United States Mozart, Berg, Liszt, and Bartók: Hélène Grimaud, piano; Meany Hall, Seattle, 1.11.2012 (BJ)
“Too many notes,” Joseph II is believed to have said to Mozart after attending a performance of one of his operas. It is interesting to speculate on what the emperor might have said in response to Alban Berg’s Piano Sonata: it followed Mozart’s A minor Sonata on the program of Hélène Grimaud’s long awaited return appearance at the University of Washington’s Meany Hall in Seattle.
The Mozart is a work that combines the utmost textural lucidity with a hugely intense emotional impact, and Mlle Grimaud played it in a way that laid the emotion of the music appropriately bare, while respecting the 18th century stylistic elements that in no way impede its universal appeal. Then, moving more than a century forward to Berg, she was called on to project a musical argument that, while also highly emotional, is projected through a much thicker, many layered texture. It’s not a work I love, but the pianist’s incisive delivery made the best possible case for it.
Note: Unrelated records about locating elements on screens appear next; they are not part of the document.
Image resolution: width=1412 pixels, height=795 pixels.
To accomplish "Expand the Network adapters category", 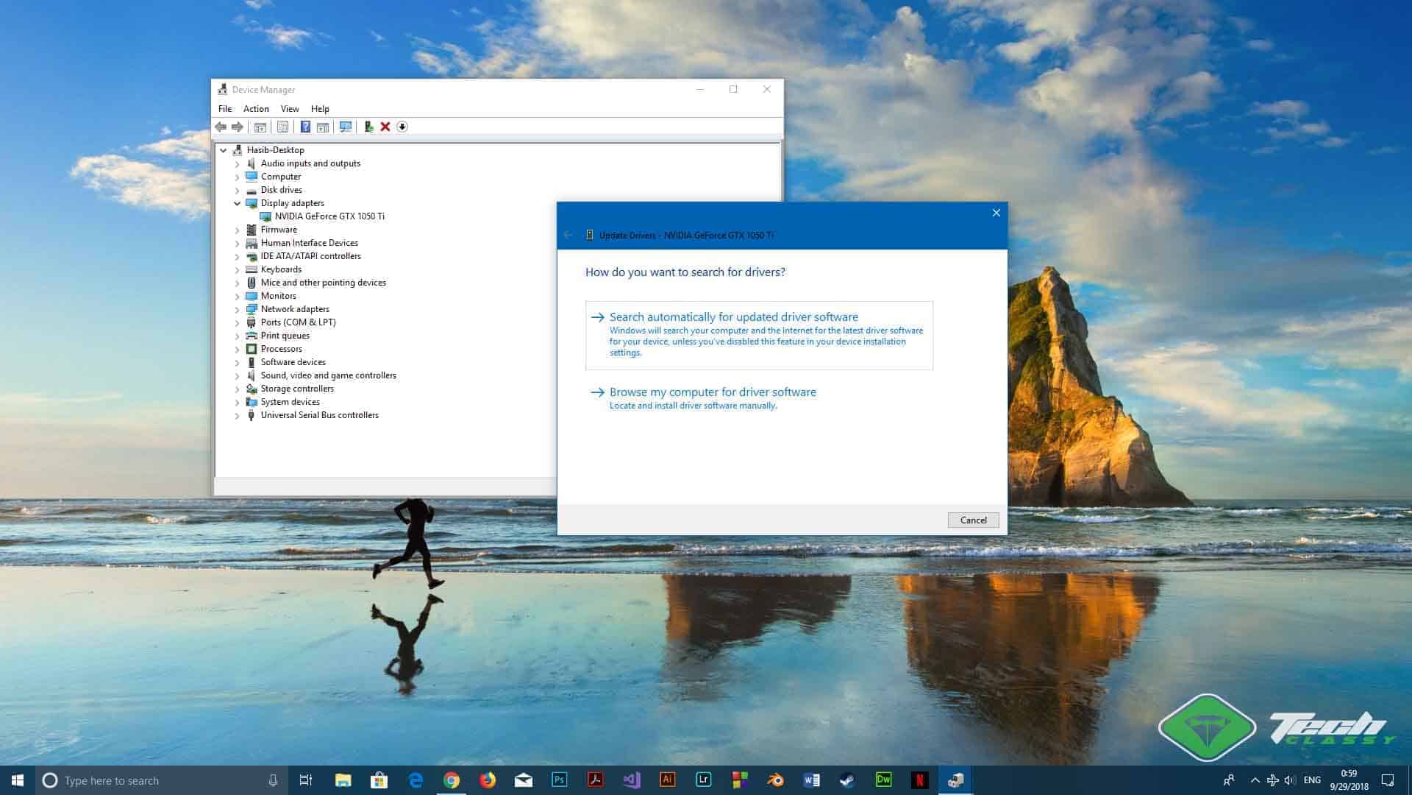I will [x=237, y=309].
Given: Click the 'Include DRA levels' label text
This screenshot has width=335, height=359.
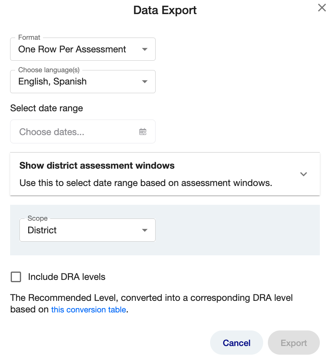Looking at the screenshot, I should point(66,277).
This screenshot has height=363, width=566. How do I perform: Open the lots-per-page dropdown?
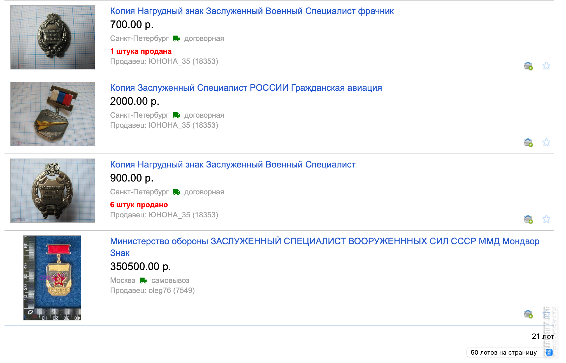[510, 352]
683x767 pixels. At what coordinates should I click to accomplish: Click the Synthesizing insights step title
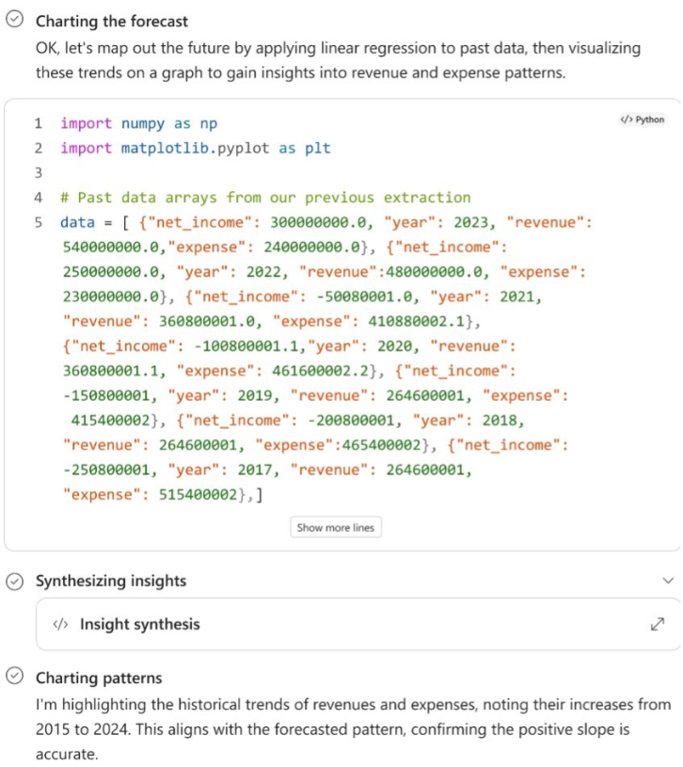click(x=111, y=582)
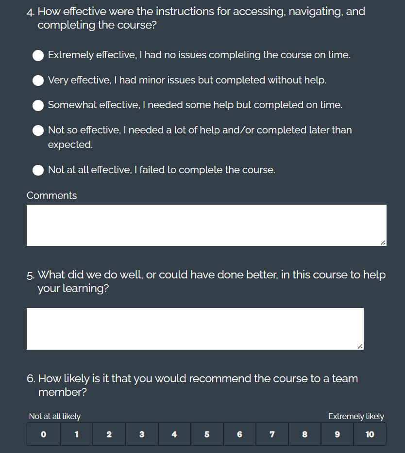Image resolution: width=405 pixels, height=453 pixels.
Task: Choose 'Very effective' radio button
Action: click(38, 80)
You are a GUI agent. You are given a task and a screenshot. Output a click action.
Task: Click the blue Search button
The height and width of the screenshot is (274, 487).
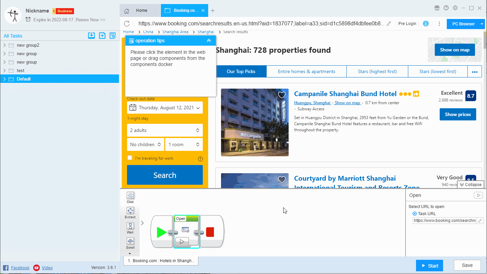(165, 175)
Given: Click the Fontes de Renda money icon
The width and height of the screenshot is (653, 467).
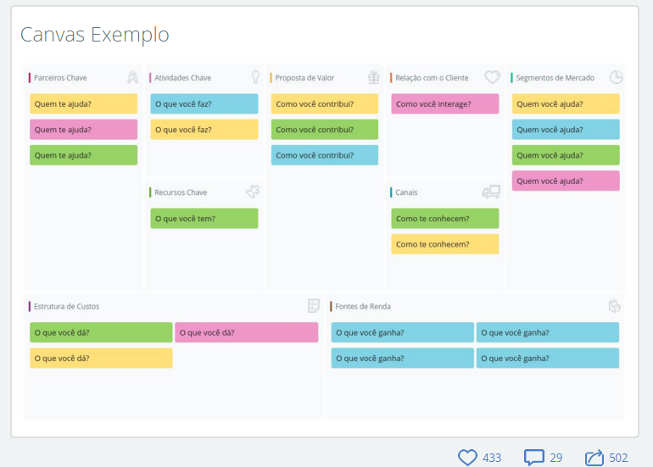Looking at the screenshot, I should (615, 306).
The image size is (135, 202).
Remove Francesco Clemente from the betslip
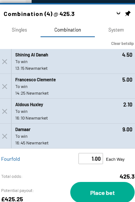[x=4, y=87]
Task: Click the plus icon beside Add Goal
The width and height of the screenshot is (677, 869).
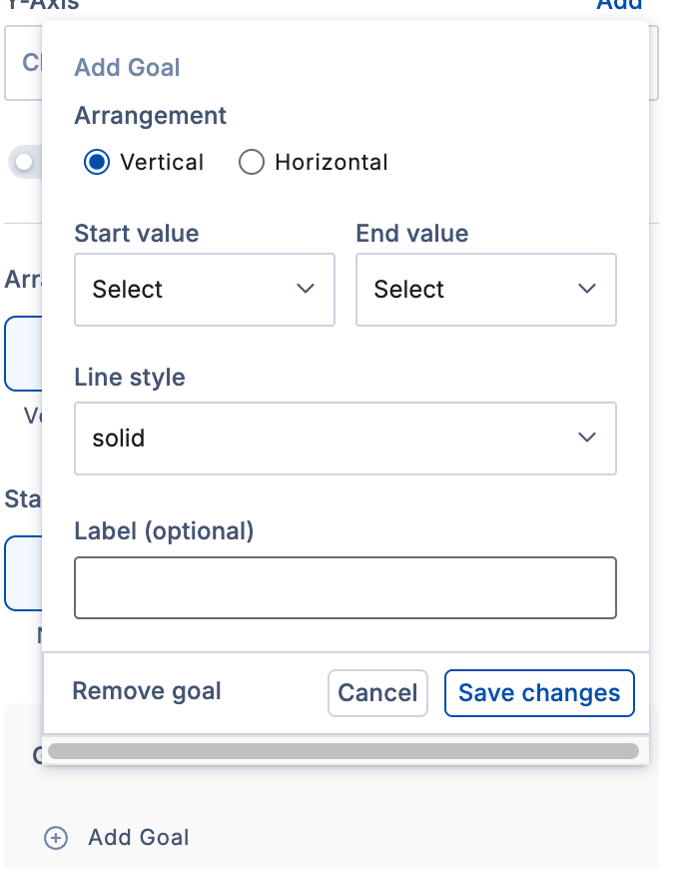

For the second half of the recital, Mlle Grimaud exchanged the hall’s resident Steinway, which she had chosen specifically for its aptness to Mozart, for the Seattle Symphony’s instrument, judging it better suited to the Liszt Sonata. The contrast provided a wonderful demonstration of this outstanding musician’s breadth of range. Her performance brilliantly focused on the formidable unity that underpins this extraordinarily diverse work. Drama and logic were served with equal conviction, and there was a telling yet never harsh glint of steel in her tone at the music’s most rhetorical moments.
She was just as persuasively in the vein for the final work on the official program, Bartók’s 1915 set of Romanian Folk Dances. Two encores followed: Sgambati’s arrangement of the gently graceful Dance of the Blessed Spirits from Gluck’s Orfeo ed Euridice, and, by way of heroic contrast, one of Chopin’s most extrovert preludes, which was set forth with magisterial strength of tone and unfailing clarity of texture.